Textauszug =
- - - -

Herzlich willkommen bei der AZ, Frau Frey, Herr Tomczyk, wir fragen uns seit Tagen, wie man im Olympiastadion ein Rennen fahren soll. Also, wie geht das?
RAHEL FREY: (lacht) Momentan wissen wir das auch noch nicht. So ein Rennen im Stadion, das ist für uns alle absolutes Neuland. Aber ich bin sicher, dass wir viel Spaß haben werden am Wochenende.
Was halten Sie als Fahrer generell von so einem Showrennen im Stadion?
FREY: Es wird eine sehr interessante Erfahrung. Wir fahren ja immer zwei Fahrer gegeneinander, auf das K.o.–System Freude ich mich sehr. Aber richtiges Racing ist es natürlich nicht, wenn du immer nur im 1. oder 2. Gang fährst.
MARTIN TOMCZYK: Todernst wird das von uns sicher niemand nehmen, wir wollen in erster Linie zusammen mit den Zuschauern ein spaßiges Wochenende feiern. Aber ich kann versprechen, dass wir uns harte Duelle liefern werden. Jeder will der erste Stadionmeister werden.

- - - -

Datensatz =
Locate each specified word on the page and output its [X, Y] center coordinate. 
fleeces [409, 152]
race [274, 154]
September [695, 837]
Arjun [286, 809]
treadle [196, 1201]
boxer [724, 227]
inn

- - - -

Arbeitsauftrag =
Schreiben Sie aus dem Interview zum Stadionrennen den Abschnitt ab, der mit den Worten „RAHEL FREY: (lacht)“ anfängt und mit „Showrennen im Stadion?“ schließt. Die Daten stammen aus einer anderen Quelle.

Antwort zur Aufgabe =
RAHEL FREY: (lacht) Momentan wissen wir das auch noch nicht. So ein Rennen im Stadion, das ist für uns alle absolutes Neuland. Aber ich bin sicher, dass wir viel Spaß haben werden am Wochenende.
Was halten Sie als Fahrer generell von so einem Showrennen im Stadion?